Indian Railways has said it plans to convert as many as 20,000 train carriages into isolation wards, complete with curtained-off beds, a nurses’ station, doctor’s cabin and space for medical supplies and equipment.
Each carriage can accommodate 16 patients.
The first 5,000 isolation wards are due to be rolled out in two weeks, according to Rajesh Dutt Bajpai, executive director of information and publicity at the Railway Board.
“Preparing to Combat Coronavirus: In a novel initiative, Railways has converted train coaches into isolation wards for COVID-19 patients,” tweeted Piyush Goyal, India’s Minister of railways and commerce and industry.
“Now, Railways will offer clean, sanitised and hygienic surroundings for the patients to comfortably recover.”
Once converted, the train carriages will travel to places in need of extra beds across Indian Railways’ network of 7,349 stations and 67,368km of track.
India was already struggling with low medical capacity before the pandemic hit, with just 0.5 beds per 1,000 residents on average.
These are also unevenly distributed, with cities much more likely to have increased capacity and equipment compared to rural areas.
Preparing to Combat Coronavirus: In a novel initiative, Railways has converted train coaches into isolation wards for COVID-19 patients 🛌
Now, Railways will offer clean, sanitised & hygienic surroundings for the patients to comfortably recover. #IndiaFightsCorona pic.twitter.com/miYO3LOGfN— Piyush Goyal (@PiyushGoyal)March 28, 2020
By comparison, in 2017, the UK had an average of 2.54 hospital beds per 1,000 people, a number that’s half what it was 30 years ago, according to the King’s Fund. Japan has the highest number of beds, boasting just over 13 per 1,000 people.

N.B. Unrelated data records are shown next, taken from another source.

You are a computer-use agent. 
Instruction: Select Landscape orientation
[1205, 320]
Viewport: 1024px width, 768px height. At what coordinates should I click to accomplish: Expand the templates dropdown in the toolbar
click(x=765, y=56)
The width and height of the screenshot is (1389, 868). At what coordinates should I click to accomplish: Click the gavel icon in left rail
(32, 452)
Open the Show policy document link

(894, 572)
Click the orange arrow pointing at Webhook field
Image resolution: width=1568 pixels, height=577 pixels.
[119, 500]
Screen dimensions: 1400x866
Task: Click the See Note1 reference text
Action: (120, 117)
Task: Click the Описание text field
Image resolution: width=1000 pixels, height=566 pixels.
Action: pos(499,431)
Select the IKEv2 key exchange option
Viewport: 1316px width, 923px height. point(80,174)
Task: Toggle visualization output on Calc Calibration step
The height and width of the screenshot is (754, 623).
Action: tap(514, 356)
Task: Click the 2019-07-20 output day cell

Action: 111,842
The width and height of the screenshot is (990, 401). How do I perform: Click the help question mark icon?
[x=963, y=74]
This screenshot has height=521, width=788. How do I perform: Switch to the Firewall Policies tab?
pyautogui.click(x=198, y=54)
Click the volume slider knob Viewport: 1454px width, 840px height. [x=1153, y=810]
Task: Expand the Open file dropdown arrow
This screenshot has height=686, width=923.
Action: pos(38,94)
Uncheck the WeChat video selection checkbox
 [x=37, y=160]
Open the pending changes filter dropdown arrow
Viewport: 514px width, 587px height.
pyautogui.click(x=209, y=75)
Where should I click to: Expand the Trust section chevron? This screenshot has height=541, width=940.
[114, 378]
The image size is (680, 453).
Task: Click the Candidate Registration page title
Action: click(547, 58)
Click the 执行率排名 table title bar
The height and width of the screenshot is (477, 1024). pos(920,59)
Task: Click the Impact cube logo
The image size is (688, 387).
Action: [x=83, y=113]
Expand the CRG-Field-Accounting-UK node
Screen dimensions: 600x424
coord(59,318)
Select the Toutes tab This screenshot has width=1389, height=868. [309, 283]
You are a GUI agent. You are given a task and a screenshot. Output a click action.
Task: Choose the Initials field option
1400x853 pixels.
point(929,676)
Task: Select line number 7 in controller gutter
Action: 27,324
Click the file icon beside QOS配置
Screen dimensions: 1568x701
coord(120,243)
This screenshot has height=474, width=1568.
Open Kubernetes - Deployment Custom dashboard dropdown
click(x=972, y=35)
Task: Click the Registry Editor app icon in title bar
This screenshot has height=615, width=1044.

“We have seen what China has gone through,” virologist and CEO of the Wellcome Trust/DBT India Alliance, Shahid Jameel, told CNN.
“It is imperative to increase this density, by whatever means in the shorter term, and more systematically in the longer term, once this outbreak is over.”
The new train wards will not service as fully functioning hospitals, but will used to treat Covid-19 patients who are not critically ill.